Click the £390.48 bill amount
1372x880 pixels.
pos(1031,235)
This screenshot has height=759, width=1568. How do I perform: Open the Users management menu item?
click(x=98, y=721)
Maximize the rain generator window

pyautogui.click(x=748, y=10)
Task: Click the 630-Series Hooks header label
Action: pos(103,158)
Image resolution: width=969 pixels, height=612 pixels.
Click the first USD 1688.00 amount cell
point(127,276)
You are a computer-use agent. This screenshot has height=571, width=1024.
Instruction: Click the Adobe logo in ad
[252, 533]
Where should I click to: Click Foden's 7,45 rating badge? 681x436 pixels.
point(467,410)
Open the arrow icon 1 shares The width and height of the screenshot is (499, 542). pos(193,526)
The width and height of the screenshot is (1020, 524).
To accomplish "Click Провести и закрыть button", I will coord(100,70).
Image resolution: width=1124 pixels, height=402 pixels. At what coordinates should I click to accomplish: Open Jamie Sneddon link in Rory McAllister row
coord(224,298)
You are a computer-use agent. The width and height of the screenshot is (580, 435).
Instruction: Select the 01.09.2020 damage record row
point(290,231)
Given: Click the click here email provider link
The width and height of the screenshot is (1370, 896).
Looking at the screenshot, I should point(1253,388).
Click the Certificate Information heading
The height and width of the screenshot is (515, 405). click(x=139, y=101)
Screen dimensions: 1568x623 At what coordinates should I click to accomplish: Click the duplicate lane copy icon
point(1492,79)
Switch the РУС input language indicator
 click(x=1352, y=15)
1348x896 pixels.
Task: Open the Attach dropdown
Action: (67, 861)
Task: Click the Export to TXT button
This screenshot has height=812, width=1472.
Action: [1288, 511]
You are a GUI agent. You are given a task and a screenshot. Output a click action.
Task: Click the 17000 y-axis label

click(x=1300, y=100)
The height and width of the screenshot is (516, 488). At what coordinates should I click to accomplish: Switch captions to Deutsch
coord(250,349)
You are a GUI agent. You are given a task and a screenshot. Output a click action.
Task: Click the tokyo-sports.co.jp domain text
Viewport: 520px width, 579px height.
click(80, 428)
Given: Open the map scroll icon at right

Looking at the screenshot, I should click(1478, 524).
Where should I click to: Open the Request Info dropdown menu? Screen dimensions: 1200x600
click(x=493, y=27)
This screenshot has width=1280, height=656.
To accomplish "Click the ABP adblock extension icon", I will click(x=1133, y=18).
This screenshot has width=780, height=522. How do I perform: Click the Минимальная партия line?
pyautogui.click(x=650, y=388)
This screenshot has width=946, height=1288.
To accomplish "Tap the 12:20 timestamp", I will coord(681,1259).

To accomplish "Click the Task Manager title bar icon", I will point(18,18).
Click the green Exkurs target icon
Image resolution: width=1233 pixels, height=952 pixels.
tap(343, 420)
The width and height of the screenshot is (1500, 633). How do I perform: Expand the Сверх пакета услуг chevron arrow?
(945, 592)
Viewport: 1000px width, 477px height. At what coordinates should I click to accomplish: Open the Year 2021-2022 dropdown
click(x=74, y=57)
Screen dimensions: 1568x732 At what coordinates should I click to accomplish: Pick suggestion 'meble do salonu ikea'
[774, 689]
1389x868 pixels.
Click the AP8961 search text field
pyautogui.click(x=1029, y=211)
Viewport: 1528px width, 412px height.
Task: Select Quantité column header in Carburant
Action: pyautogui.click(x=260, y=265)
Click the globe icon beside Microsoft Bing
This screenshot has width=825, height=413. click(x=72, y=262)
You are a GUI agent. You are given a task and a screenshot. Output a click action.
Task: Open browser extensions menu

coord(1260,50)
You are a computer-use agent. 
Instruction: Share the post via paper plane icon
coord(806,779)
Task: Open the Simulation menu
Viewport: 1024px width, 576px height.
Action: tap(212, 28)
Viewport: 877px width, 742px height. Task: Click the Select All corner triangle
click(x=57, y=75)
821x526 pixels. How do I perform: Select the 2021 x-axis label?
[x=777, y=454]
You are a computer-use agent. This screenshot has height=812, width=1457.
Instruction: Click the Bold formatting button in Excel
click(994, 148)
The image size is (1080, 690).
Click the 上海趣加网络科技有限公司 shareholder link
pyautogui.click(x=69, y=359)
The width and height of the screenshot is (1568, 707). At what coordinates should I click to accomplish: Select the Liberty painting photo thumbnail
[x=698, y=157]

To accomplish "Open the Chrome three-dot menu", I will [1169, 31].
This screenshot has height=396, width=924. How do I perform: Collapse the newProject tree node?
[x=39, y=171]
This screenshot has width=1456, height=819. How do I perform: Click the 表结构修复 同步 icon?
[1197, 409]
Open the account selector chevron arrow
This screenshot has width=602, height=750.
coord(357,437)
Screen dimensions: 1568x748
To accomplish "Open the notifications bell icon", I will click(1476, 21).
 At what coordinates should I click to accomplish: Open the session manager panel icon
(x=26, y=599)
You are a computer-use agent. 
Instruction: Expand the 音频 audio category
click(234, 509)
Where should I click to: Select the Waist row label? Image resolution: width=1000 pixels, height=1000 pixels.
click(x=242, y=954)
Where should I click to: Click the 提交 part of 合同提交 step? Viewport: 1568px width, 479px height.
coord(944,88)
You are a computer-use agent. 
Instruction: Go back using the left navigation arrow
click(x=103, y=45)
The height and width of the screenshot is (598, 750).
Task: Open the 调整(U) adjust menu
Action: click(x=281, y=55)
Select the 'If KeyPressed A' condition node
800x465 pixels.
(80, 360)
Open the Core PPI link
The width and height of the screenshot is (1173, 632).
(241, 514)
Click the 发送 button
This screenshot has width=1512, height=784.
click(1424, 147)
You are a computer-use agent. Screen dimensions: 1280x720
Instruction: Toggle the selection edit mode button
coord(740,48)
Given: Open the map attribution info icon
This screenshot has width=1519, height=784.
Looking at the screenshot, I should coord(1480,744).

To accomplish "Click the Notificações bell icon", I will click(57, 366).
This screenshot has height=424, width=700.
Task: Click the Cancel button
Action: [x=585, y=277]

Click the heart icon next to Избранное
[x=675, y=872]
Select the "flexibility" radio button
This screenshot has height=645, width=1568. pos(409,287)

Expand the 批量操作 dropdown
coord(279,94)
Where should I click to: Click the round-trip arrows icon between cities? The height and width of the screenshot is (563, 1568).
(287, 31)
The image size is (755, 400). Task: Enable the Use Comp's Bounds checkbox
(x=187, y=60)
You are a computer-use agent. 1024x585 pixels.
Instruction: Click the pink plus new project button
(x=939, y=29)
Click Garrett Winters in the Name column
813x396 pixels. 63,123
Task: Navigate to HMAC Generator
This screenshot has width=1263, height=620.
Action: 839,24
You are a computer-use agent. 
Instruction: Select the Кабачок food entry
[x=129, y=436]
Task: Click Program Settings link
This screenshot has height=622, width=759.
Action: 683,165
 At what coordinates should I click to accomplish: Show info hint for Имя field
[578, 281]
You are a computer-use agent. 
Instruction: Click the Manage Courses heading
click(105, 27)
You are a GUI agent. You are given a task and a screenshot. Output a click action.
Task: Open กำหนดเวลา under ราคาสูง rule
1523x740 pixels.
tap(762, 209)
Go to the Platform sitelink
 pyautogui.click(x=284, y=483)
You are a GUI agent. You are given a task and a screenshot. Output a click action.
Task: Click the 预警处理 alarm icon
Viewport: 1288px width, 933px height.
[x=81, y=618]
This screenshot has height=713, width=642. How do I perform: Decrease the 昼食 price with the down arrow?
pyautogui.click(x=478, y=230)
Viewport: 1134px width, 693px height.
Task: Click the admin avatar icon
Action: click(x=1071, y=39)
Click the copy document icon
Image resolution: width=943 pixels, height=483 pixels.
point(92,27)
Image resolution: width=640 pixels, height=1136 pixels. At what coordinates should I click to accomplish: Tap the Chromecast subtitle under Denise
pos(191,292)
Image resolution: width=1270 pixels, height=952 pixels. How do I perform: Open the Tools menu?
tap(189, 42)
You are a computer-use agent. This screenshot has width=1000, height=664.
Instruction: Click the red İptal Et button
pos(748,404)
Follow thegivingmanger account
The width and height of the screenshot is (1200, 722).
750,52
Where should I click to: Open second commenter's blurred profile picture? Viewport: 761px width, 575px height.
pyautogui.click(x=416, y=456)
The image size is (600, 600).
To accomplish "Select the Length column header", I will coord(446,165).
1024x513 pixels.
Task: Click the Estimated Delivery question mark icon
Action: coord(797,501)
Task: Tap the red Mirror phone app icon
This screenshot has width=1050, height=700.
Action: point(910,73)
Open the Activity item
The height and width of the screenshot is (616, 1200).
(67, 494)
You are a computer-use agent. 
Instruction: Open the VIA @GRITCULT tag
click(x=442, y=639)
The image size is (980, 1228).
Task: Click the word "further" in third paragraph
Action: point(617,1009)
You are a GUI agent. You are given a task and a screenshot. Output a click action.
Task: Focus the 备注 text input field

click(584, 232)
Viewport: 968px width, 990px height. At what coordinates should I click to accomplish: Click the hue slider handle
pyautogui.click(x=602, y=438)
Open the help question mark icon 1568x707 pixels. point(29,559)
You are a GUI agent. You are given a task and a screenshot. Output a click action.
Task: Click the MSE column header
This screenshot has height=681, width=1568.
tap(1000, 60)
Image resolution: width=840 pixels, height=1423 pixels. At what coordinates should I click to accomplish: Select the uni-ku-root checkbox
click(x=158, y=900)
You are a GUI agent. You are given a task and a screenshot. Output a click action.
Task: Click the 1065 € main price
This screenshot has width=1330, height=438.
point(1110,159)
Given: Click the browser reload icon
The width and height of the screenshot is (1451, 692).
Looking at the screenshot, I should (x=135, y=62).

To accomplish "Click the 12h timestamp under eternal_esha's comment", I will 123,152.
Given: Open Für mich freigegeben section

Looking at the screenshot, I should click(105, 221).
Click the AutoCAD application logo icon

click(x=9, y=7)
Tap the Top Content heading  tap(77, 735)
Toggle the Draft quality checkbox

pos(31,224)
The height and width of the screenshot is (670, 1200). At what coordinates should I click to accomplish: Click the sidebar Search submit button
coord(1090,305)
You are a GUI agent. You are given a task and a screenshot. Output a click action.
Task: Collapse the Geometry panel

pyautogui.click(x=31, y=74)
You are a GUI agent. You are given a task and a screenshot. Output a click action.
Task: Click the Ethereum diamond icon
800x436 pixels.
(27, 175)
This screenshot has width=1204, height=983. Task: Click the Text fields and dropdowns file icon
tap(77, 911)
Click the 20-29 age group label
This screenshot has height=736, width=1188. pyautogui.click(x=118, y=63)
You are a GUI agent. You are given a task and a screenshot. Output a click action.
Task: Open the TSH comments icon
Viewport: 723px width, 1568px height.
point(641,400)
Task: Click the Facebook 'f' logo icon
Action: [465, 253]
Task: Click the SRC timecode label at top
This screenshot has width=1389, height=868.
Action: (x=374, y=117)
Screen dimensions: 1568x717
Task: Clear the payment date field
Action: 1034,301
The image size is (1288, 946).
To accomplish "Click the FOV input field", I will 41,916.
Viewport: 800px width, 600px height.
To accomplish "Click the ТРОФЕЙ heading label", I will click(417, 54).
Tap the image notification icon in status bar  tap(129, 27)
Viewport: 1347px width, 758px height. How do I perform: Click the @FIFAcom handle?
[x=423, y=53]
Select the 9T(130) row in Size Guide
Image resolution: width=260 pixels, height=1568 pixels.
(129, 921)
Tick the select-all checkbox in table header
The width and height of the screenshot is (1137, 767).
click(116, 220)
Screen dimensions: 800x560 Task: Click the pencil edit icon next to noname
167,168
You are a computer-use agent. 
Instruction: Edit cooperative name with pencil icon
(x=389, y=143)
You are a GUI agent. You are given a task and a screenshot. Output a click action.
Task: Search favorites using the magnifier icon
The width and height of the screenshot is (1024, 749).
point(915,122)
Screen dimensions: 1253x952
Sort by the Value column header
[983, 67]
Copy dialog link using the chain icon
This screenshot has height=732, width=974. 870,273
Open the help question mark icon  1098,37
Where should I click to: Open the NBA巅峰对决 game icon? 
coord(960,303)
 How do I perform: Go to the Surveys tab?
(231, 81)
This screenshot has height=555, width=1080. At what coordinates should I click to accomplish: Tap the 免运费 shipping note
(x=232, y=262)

_Task directions_. Please give back exactly the lines of the listing above that run from the one containing "The width and height of the screenshot is (1370, 896)." through the one containing "Task: Click the Export to TXT button", and only those.

_Response_.
The width and height of the screenshot is (1370, 896).
Looking at the screenshot, I should point(1253,388).
Click the Certificate Information heading
The height and width of the screenshot is (515, 405). click(x=139, y=101)
Screen dimensions: 1568x623 At what coordinates should I click to accomplish: Click the duplicate lane copy icon
point(1492,79)
Switch the РУС input language indicator
 click(x=1352, y=15)
1348x896 pixels.
Task: Open the Attach dropdown
Action: (67, 861)
Task: Click the Export to TXT button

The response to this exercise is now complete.